The immediately obvious improvement lay in the way I was testing partial sequences. For each board fragment (e.g. [1], [1,3], [1,3,5], etc.), I would test each element (column) for queens conflicts. In order to reduce the number of checks, I implemented a breadcrumb hash to to track conflicts. I gave each diagonal on the board a number, and hashed a to a simple array for every diagonal on the board that was occupied. This way, every new element added to the candidate board could be checked against the hash, rather than re-checking conflicts for every element in the array so far.
Oddly, this didn’t give me the speed improvement I was expecting. I suspect that’s a factor of my implementation, which is what I’m analyzing right now.

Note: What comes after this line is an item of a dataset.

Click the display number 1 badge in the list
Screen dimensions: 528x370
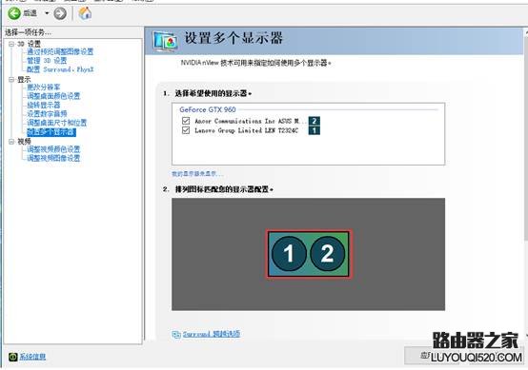[x=315, y=130]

If I can nail that down, I’m going to investigate two more possible optimizations:
- I think I can check for diagonal conflicts using bitwise operations, which should be faster than my current checking method. I know that using buffers in Node.js might provide even faster bitwise operations, but I’m trying to keep things in the browser for now, so we’ll see how that goes…
- Concurrency: I’m also wondering if I can divide the space of potential boards to be generated so that they can be worked on by separate workers. Not too sure about that yet…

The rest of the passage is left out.